__Directions__.
Format all of the data below as a JSON list of strings with one string for each line, and leave out any blank lines.

— START Extracted material —

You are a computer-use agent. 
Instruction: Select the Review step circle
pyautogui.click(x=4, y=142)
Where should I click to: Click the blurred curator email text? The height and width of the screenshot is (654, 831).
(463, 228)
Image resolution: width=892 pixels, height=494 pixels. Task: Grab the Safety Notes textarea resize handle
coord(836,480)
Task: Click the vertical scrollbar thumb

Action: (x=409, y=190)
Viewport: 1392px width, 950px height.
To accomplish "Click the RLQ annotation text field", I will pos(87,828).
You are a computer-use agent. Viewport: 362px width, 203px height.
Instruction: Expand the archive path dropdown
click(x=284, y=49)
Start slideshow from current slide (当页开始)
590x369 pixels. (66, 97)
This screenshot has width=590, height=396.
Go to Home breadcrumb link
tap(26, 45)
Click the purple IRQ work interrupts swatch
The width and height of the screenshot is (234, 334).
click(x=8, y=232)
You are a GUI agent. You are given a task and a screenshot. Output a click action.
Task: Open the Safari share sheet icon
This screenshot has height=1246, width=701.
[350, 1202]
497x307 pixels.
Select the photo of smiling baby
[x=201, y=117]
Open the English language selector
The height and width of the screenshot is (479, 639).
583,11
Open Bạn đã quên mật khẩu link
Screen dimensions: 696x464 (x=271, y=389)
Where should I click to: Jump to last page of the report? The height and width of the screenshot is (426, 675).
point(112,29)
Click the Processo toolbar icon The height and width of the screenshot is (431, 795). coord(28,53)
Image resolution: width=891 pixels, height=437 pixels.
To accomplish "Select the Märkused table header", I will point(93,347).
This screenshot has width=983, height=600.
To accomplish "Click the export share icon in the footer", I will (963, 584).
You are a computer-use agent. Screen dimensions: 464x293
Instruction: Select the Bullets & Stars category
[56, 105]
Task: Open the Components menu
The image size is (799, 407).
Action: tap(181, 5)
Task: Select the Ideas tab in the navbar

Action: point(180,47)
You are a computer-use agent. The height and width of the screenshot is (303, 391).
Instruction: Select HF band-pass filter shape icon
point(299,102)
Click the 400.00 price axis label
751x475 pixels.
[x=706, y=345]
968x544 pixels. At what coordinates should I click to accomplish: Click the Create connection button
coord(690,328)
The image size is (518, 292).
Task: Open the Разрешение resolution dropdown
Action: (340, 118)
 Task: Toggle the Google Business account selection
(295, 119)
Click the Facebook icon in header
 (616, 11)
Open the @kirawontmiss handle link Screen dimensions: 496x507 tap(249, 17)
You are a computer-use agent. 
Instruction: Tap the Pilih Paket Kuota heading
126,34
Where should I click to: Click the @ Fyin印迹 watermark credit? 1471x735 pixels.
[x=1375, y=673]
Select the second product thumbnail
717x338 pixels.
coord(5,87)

— END Extracted material —

__Output__.
[
  "You are a computer-use agent. ",
  "Instruction: Select the Review step circle",
  "pyautogui.click(x=4, y=142)",
  "Where should I click to: Click the blurred curator email text? The height and width of the screenshot is (654, 831).",
  "(463, 228)",
  "Image resolution: width=892 pixels, height=494 pixels. Task: Grab the Safety Notes textarea resize handle",
  "coord(836,480)",
  "Task: Click the vertical scrollbar thumb",
  "Action: (x=409, y=190)",
  "Viewport: 1392px width, 950px height.",
  "To accomplish \"Click the RLQ annotation text field\", I will pos(87,828).",
  "You are a computer-use agent. Viewport: 362px width, 203px height.",
  "Instruction: Expand the archive path dropdown",
  "click(x=284, y=49)",
  "Start slideshow from current slide (当页开始)",
  "590x369 pixels. (66, 97)",
  "This screenshot has width=590, height=396.",
  "Go to Home breadcrumb link",
  "tap(26, 45)",
  "Click the purple IRQ work interrupts swatch",
  "The width and height of the screenshot is (234, 334).",
  "click(x=8, y=232)",
  "You are a GUI agent. You are given a task and a screenshot. Output a click action.",
  "Task: Open the Safari share sheet icon",
  "This screenshot has height=1246, width=701.",
  "[350, 1202]",
  "497x307 pixels.",
  "Select the photo of smiling baby",
  "[x=201, y=117]",
  "Open the English language selector",
  "The height and width of the screenshot is (479, 639).",
  "583,11",
  "Open Bạn đã quên mật khẩu link",
  "Screen dimensions: 696x464 (x=271, y=389)",
  "Where should I click to: Jump to last page of the report? The height and width of the screenshot is (426, 675).",
  "point(112,29)",
  "Click the Processo toolbar icon The height and width of the screenshot is (431, 795). coord(28,53)",
  "Image resolution: width=891 pixels, height=437 pixels.",
  "To accomplish \"Select the Märkused table header\", I will point(93,347).",
  "This screenshot has width=983, height=600.",
  "To accomplish \"Click the export share icon in the footer\", I will (963, 584).",
  "You are a computer-use agent. Screen dimensions: 464x293",
  "Instruction: Select the Bullets & Stars category",
  "[56, 105]",
  "Task: Open the Components menu",
  "The image size is (799, 407).",
  "Action: tap(181, 5)",
  "Task: Select the Ideas tab in the navbar",
  "Action: point(180,47)",
  "You are a computer-use agent. The height and width of the screenshot is (303, 391).",
  "Instruction: Select HF band-pass filter shape icon",
  "point(299,102)",
  "Click the 400.00 price axis label",
  "751x475 pixels.",
  "[x=706, y=345]",
  "968x544 pixels. At what coordinates should I click to accomplish: Click the Create connection button",
  "coord(690,328)",
  "The image size is (518, 292).",
  "Task: Open the Разрешение resolution dropdown",
  "Action: (340, 118)",
  " Task: Toggle the Google Business account selection",
  "(295, 119)",
  "Click the Facebook icon in header",
  " (616, 11)",
  "Open the @kirawontmiss handle link Screen dimensions: 496x507 tap(249, 17)",
  "You are a computer-use agent. ",
  "Instruction: Tap the Pilih Paket Kuota heading",
  "126,34",
  "Where should I click to: Click the @ Fyin印迹 watermark credit? 1471x735 pixels.",
  "[x=1375, y=673]",
  "Select the second product thumbnail",
  "717x338 pixels.",
  "coord(5,87)"
]